__Work instruction__
Tally the lines below containing the word "will" and give that total alone.

(Stored data entries)
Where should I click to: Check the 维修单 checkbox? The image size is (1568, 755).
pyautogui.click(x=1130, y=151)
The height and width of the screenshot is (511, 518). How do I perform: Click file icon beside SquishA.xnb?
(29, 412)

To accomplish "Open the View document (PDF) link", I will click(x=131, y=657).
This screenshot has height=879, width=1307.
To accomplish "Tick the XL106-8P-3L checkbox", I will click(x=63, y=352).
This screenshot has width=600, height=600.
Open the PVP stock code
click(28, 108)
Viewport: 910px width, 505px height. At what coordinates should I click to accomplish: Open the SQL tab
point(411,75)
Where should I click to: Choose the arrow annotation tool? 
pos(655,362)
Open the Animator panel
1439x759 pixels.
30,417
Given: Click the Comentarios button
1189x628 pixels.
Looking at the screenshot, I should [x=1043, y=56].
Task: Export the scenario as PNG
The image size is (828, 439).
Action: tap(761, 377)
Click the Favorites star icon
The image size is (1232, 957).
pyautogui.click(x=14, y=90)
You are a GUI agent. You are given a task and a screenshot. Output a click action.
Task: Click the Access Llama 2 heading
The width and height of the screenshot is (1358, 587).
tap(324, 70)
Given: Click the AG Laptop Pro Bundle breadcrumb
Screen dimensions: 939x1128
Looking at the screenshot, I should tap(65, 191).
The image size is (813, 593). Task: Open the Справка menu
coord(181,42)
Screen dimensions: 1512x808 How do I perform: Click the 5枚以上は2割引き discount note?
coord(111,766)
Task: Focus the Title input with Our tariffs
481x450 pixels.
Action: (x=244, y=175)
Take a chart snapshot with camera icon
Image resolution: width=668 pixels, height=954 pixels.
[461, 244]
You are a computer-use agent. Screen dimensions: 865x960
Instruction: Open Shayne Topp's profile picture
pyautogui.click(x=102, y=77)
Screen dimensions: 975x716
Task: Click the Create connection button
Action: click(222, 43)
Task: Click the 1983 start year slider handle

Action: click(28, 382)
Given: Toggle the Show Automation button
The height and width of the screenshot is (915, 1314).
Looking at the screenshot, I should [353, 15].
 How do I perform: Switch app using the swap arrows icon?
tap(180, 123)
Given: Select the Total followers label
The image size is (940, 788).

__Your solution__
2